The Enforcement Structure
- The Enforcing Agencies. The AML contemplates a dualtiered enforcement regime. At the working level, enforcement authority will be allocated among three different agencies: (i) The Ministry of Commerce (MOFCOM) will handle merger notifications and review; (ii) The State Administration for Industry and Commerce (SAIC) will enforce prohibitions against monopoly agreements and abuses of market dominance, save any aspects that involve pricing; and (iii) The National Development and Reform Commission (NDRC) will deal with price abuses by dominant firms and related issues under the AML. This division of authority reflects the historical responsibility of these agencies and is perceived to be a balance-preserving political compromise after years of wrangling among the agencies.

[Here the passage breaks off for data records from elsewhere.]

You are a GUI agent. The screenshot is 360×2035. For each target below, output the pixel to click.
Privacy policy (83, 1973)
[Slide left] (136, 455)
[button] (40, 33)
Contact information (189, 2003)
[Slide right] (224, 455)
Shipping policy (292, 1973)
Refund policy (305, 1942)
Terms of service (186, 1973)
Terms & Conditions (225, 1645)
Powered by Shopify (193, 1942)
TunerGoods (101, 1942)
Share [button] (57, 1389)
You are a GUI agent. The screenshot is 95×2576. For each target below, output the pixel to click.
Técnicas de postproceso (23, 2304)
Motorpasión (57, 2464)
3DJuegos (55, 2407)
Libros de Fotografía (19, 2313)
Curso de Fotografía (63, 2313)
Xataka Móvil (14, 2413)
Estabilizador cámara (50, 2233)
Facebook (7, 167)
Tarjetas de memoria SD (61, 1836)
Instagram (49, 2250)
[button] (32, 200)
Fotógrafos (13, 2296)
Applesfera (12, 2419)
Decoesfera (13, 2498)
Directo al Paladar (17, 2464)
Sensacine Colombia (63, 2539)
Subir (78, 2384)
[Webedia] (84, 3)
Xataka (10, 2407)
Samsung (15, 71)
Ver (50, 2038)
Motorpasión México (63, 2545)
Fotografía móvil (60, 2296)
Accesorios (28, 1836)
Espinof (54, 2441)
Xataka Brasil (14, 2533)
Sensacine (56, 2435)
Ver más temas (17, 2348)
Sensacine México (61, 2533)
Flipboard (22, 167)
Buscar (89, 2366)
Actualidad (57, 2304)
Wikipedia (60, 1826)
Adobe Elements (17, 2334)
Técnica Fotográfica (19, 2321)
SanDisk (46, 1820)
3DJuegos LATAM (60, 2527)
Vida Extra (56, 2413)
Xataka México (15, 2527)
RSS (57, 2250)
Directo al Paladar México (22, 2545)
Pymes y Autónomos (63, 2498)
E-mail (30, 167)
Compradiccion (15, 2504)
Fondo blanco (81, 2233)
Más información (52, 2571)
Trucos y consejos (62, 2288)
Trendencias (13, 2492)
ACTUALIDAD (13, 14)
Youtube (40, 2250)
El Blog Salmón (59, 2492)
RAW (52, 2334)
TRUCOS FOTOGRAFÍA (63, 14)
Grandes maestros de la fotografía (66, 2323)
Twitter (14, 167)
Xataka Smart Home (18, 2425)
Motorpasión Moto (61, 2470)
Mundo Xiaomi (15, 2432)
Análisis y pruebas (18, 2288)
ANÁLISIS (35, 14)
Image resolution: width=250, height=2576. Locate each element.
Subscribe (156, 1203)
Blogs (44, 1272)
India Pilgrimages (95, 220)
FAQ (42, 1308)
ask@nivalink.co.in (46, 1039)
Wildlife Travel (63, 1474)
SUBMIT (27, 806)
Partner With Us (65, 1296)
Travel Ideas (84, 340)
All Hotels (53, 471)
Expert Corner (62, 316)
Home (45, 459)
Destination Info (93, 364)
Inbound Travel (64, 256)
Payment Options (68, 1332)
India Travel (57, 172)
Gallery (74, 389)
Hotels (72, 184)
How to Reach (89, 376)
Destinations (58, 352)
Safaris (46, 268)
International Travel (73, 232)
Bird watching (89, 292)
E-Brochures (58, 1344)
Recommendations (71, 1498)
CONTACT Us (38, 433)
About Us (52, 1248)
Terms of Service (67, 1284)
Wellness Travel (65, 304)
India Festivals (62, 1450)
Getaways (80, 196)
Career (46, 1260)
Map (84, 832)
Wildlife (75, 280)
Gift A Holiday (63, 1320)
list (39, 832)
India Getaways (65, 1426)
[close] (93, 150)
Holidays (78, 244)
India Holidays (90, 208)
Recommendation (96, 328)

- The AMC. At the top, an Anti-Monopoly Committee (AMC) is to be established directly under the State Council and will formulate overall policies and act as an overseer of AML administration.
In another important recent development, the State Council announced last week that the administrative office of the new and powerful AMC will be located at MOFCOM. This no doubt will enhance the importance of MOFCOM in the enforcement process. Vice Premier Wang Qishan, whose policy portfolio includes finance and foreign trade, reportedly will chair the AMC.
- Jurisdiction. Unfortunately, it is probable that there will be some overlap in the jurisdiction of the agencies and consequently multinationals under investigation may need to deal with more than one authority. For example, monopoly agreements and abuses of market dominance often involve pricing issues and accordingly a company under investigation may need to deal with both the NDRC and SAIC in such circumstances. Although the merger review authority of MOFCOM is more clear-cut, its role as home to the oversight AMC may expand its involvement into other areas of AML enforcement. Over time and practice, it will hopefully become clearer how the agencies will divide their tasks or collaborate.
- Internal Changes. Over the past week, the enforcing agencies have announced internal reorganizations and measures to prepare for the enhanced importance of their roles under the AML. MOFCOM announced the creation of a department-level Anti-Monopoly Bureau last week. Likewise, SAIC has also announced the creation of an Anti-Monopoly and Anti-Unfair Competition Bureau. The NDRC stated that it has recently completed a set of draft rules on implementing the AML’s prohibition against price abuses by dominant firms.
The AML also, for the first time, expressly grants the enforcement authorities the power to penalize violations. It does not impose criminal liability for violations, although there is some interest in amending the law to do so. Nonetheless, the AML does provide for substantial monetary and injunctive penalties, including fines of one to ten percent of an offender’s revenue from the preceding year. It also allows for civil actions by private third parties.